PROBLEM REQUIREMENTS: What is needed is an exact copy of all the entries.

Stored data:
===============

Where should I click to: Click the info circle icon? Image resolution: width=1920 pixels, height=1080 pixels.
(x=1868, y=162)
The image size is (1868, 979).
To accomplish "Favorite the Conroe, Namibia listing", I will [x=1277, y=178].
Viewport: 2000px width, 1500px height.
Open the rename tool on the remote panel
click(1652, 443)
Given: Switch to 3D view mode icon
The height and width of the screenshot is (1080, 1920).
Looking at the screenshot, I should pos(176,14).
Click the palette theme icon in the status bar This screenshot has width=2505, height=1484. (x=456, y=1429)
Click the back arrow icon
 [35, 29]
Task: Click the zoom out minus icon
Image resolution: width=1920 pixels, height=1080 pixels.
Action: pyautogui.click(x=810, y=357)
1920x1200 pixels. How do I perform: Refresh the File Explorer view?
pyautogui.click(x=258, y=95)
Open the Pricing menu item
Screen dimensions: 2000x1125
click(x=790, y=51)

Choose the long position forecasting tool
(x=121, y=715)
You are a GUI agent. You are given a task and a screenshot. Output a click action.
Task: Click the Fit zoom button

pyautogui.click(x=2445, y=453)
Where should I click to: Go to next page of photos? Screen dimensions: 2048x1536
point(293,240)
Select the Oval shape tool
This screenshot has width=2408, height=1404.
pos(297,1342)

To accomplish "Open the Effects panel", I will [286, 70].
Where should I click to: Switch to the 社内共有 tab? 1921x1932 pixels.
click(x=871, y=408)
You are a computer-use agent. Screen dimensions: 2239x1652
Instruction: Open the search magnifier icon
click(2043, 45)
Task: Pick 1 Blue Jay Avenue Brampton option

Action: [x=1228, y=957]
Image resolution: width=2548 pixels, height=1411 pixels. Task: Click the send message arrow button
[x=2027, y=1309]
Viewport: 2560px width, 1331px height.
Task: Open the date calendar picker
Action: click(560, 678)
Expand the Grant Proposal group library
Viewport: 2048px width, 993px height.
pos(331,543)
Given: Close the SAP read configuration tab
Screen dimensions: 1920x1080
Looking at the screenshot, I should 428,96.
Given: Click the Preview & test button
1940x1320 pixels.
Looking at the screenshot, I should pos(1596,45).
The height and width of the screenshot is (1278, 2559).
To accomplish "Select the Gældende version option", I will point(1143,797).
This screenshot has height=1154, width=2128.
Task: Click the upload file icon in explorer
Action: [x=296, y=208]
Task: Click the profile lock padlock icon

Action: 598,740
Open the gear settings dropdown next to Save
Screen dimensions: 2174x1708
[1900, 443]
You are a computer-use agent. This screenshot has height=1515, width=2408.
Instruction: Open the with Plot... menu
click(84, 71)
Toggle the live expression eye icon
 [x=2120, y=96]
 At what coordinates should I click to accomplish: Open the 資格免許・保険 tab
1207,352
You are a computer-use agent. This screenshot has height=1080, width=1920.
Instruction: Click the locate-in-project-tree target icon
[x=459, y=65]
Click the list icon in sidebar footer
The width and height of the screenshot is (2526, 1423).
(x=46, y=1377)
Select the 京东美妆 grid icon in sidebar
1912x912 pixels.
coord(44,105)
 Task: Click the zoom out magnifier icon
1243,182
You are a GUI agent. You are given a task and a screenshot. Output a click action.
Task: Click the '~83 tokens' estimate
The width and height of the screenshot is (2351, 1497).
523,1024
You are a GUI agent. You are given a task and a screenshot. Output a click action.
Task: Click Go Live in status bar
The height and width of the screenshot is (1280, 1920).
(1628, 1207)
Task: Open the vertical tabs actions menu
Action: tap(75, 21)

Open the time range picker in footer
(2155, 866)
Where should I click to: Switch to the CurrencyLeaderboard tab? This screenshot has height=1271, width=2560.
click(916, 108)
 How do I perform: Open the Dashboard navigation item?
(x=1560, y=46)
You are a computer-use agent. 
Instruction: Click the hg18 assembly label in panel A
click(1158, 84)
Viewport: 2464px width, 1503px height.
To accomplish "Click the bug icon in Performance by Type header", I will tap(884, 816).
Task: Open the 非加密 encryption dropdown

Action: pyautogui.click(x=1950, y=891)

===============

ANSWER AREA:
Where should I click to: Click the info circle icon? Image resolution: width=1920 pixels, height=1080 pixels.
(x=1868, y=162)
The image size is (1868, 979).
To accomplish "Favorite the Conroe, Namibia listing", I will [x=1277, y=178].
Viewport: 2000px width, 1500px height.
Open the rename tool on the remote panel
click(1652, 443)
Given: Switch to 3D view mode icon
The height and width of the screenshot is (1080, 1920).
Looking at the screenshot, I should pos(176,14).
Click the palette theme icon in the status bar This screenshot has width=2505, height=1484. (x=456, y=1429)
Click the back arrow icon
 [35, 29]
Task: Click the zoom out minus icon
Image resolution: width=1920 pixels, height=1080 pixels.
Action: pyautogui.click(x=810, y=357)
1920x1200 pixels. How do I perform: Refresh the File Explorer view?
pyautogui.click(x=258, y=95)
Open the Pricing menu item
Screen dimensions: 2000x1125
click(x=790, y=51)

Choose the long position forecasting tool
(x=121, y=715)
You are a GUI agent. You are given a task and a screenshot. Output a click action.
Task: Click the Fit zoom button

pyautogui.click(x=2445, y=453)
Where should I click to: Go to next page of photos? Screen dimensions: 2048x1536
point(293,240)
Select the Oval shape tool
This screenshot has width=2408, height=1404.
pos(297,1342)

To accomplish "Open the Effects panel", I will [286, 70].
Where should I click to: Switch to the 社内共有 tab? 1921x1932 pixels.
click(x=871, y=408)
You are a computer-use agent. Screen dimensions: 2239x1652
Instruction: Open the search magnifier icon
click(2043, 45)
Task: Pick 1 Blue Jay Avenue Brampton option

Action: [x=1228, y=957]
Image resolution: width=2548 pixels, height=1411 pixels. Task: Click the send message arrow button
[x=2027, y=1309]
Viewport: 2560px width, 1331px height.
Task: Open the date calendar picker
Action: click(560, 678)
Expand the Grant Proposal group library
Viewport: 2048px width, 993px height.
pos(331,543)
Given: Close the SAP read configuration tab
Screen dimensions: 1920x1080
Looking at the screenshot, I should 428,96.
Given: Click the Preview & test button
1940x1320 pixels.
Looking at the screenshot, I should pos(1596,45).
The height and width of the screenshot is (1278, 2559).
To accomplish "Select the Gældende version option", I will point(1143,797).
This screenshot has height=1154, width=2128.
Task: Click the upload file icon in explorer
Action: [x=296, y=208]
Task: Click the profile lock padlock icon

Action: 598,740
Open the gear settings dropdown next to Save
Screen dimensions: 2174x1708
[1900, 443]
You are a computer-use agent. This screenshot has height=1515, width=2408.
Instruction: Open the with Plot... menu
click(84, 71)
Toggle the live expression eye icon
 [x=2120, y=96]
 At what coordinates should I click to accomplish: Open the 資格免許・保険 tab
1207,352
You are a computer-use agent. This screenshot has height=1080, width=1920.
Instruction: Click the locate-in-project-tree target icon
[x=459, y=65]
Click the list icon in sidebar footer
The width and height of the screenshot is (2526, 1423).
(x=46, y=1377)
Select the 京东美妆 grid icon in sidebar
1912x912 pixels.
coord(44,105)
 Task: Click the zoom out magnifier icon
1243,182
You are a GUI agent. You are given a task and a screenshot. Output a click action.
Task: Click the '~83 tokens' estimate
The width and height of the screenshot is (2351, 1497).
523,1024
You are a GUI agent. You are given a task and a screenshot. Output a click action.
Task: Click Go Live in status bar
The height and width of the screenshot is (1280, 1920).
(1628, 1207)
Task: Open the vertical tabs actions menu
Action: tap(75, 21)

Open the time range picker in footer
(2155, 866)
Where should I click to: Switch to the CurrencyLeaderboard tab? This screenshot has height=1271, width=2560.
click(916, 108)
 How do I perform: Open the Dashboard navigation item?
(x=1560, y=46)
You are a computer-use agent. 
Instruction: Click the hg18 assembly label in panel A
click(1158, 84)
Viewport: 2464px width, 1503px height.
To accomplish "Click the bug icon in Performance by Type header", I will tap(884, 816).
Task: Open the 非加密 encryption dropdown

Action: pyautogui.click(x=1950, y=891)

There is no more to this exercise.